Two major limiting factors of electric vehicles influencing popularization and promotion: 1. battery life 2, driving range. The service life of batteries of electric tricycles for pulling goods and delivering students is often concerned by consumers, and the lithium batteries are high in price, easy to fire and relatively poor in safety, so that the lead-acid batteries still have irreplaceability for a long time. At present, a domestic electric vehicle charger generally adopts a constant-current, constant-voltage and floating-charge three-section charging strategy, and the degradation defect of battery performance is more and more remarkable along with the use of a battery, and the battery capacity is mainly reduced in the mode of 1. The battery is full when being charged and is not used when being used; 2. a battery bulge; 3. the battery plate is vulcanized, and the battery activity is reduced, resulting in a decrease in battery capacity. As a result, the battery performance decreases with time, the internal resistance difference between the non-energized batteries increases more and more, and the battery having a large internal resistance heats up seriously in the constant current charging stage (q=i ² Rt), it is easy to cause rapid evaporation of the battery electrolyte and even swelling of the battery; also, because the voltage at the two ends of the battery with large internal resistance is high (u=ir), the total battery voltage of the battery in series connection is always larger than the stop voltage of the charger, therebyAnd the charger automatically stops charging.
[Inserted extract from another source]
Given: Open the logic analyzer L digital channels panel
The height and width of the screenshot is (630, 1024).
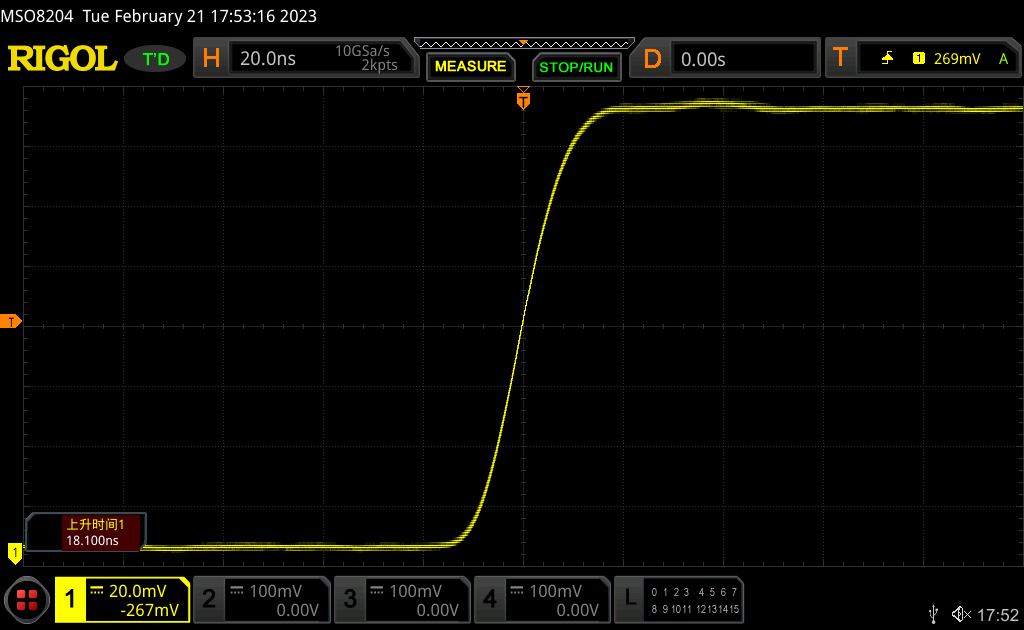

Aiming at capacity reduction caused by pole plate vulcanization of a rechargeable battery, two main effective methods exist at present: 1. the method has a certain effect on the old water battery, but is basically useless for the colloid maintenance-free battery commonly adopted at present; 2. the method is realized by using strong pulse to break polar plate sulfide, and has the following general difficulties that (a) the pulse amplitude is large, the circuit is difficult to realize, the faults of a charger are more, the reliability is low, and (b) the cost of a repairing instrument is too high to be accepted by customers.
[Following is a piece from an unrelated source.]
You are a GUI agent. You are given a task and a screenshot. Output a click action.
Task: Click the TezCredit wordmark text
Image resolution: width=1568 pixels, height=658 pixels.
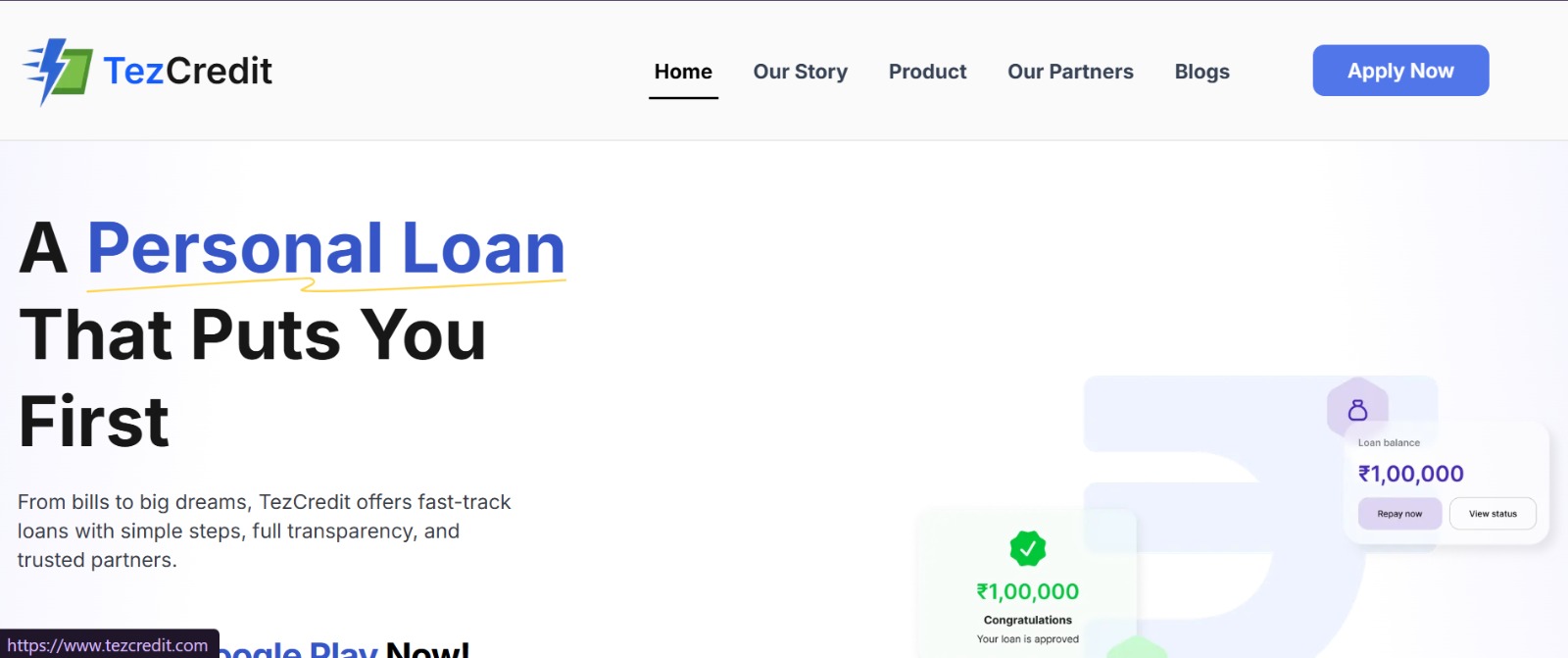pyautogui.click(x=187, y=71)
At present, a so-called positive pulse repairing instrument, a negative pulse repairing instrument, a plurality of manufacturers, uneven technology, large price difference and unsatisfactory repairing effect are adopted, a plurality of repairing instruments are used for carrying out false repairing and true charging, the repairing effect of a battery is limited, and the reason is that the pulse amplitude is too low and enough energy does not break polar plate crystals.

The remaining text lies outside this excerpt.